Performance on Out-of-Domain Benchmarks
SynthRL’s impact was measured on five rigorous visual reasoning benchmarks (MathVerse, MathVision, MathVista, WeMath, DynaMath):
Data | MathVerse | MathVision | MathVista | WeMath | DynaMath | Average |
---|---|---|---|---|---|---|
MMK12 (seed) | 51.6 | 30.0 | 73.9 | 70.6 | 58.8 | 57.0 |
+SynthRL | 53.5 | 29.6 | 74.2 | 72.6 | 60.1 | 58.0 |
- Models trained with the augmented dataset outperformed the seed-only baseline on all but one benchmark, with greatest improvements observed in the most challenging evaluation subsets.
- Gains increased with the scale of the seed set, suggesting strong benefits from larger and more diverse data pools.
Impact on Hard Samples
- SynthRL preferentially raised accuracy on “medium” and “hard” benchmark examples as determined by Elo/Bradley-Terry ranking, with improvements of +1.7% and +1.6% at scale, respectively.
- Accuracy on “easy” samples remained stable or, in some cases, slightly decreased due to the greater model focus on compositional reasoning.
4. Architectural Schematic
A schematic summarizing the SynthRL system:
Stage | Input | Operation | Guarantee | Output |
---|---|---|---|---|
1. Seed Selection | , model policy | Monte Carlo rollouts, select “easy” samples | Reliable answerability | “Easy” Q/A/Image tuples |
2. Synthesis | Selected triplets | VLM-generated, harder question with same answer | Higher challenge | Candidate |
3. Verification | Candidates, model policy | Rollout-based correctness and difficulty tests | Answerable, more difficult | Verified, harder Q/A/Image tuples |
5. Significance and Broader Impacts
SynthRL advances RLVR for VLMs by supporting:
- Strictly verifiable, difficulty-controlled curriculum scaling, enabling models to develop more robust, compositional reasoning ability.
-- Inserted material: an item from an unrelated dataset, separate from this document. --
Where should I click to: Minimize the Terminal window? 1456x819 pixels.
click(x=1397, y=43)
- Automated generation and verification of challenging data, minimizing human annotation costs and reducing label noise—a problematic issue in generative data augmentation.
- Practical curricula for reasoning over diverse inputs (images, equations, open-ended text), supporting transfer to broad, out-of-domain reasoning tasks.
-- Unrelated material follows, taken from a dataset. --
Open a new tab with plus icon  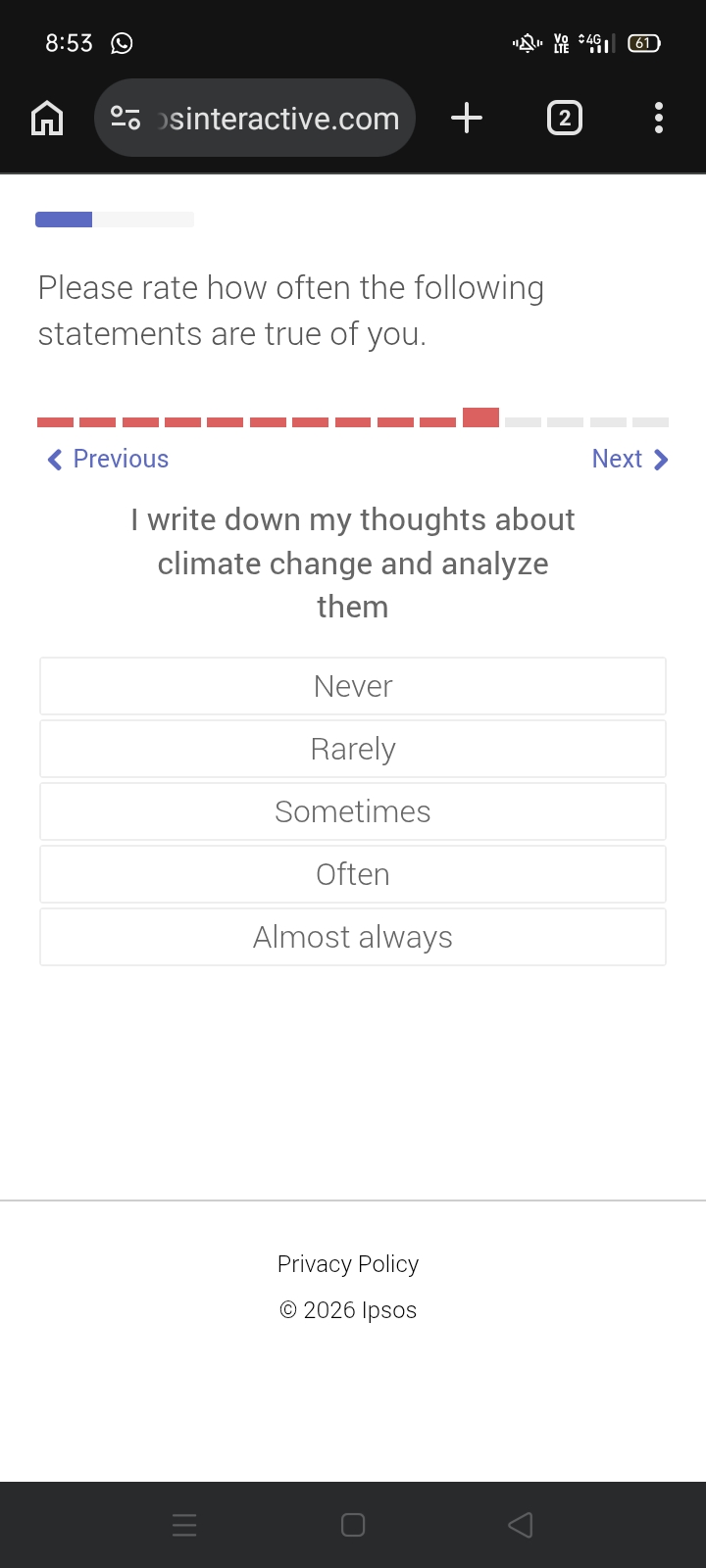click(467, 119)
This approach is shown to be robust across dataset sizes and is most effective when used to augment, not replace, core training data. A plausible implication is that as VLMs grow more powerful, such pipelines will be critical for pushing beyond current limitations in mathematical and multimodal reasoning.
6. Limitations and Directions for Future Research
- Current data synthesis is constrained by the performance and diversity of the synthesizer model; further gains may come from integrating multiple synthesizer architectures or models.
- Verification thresholds (minimum correct pass count, required increase in difficulty) may require retuning for different domains or levels of target model competence.
- Extending the approach to more complex modalities or domain-specific reasoning tasks, as well as to even larger datasets and more challenging benchmarks, is an outlined path for future research.
SynthRL establishes a general template for scalable, verifiably correct, and difficulty-progressive synthesis in reinforcement learning, with demonstrated utility in state-of-the-art visual mathematical reasoning models.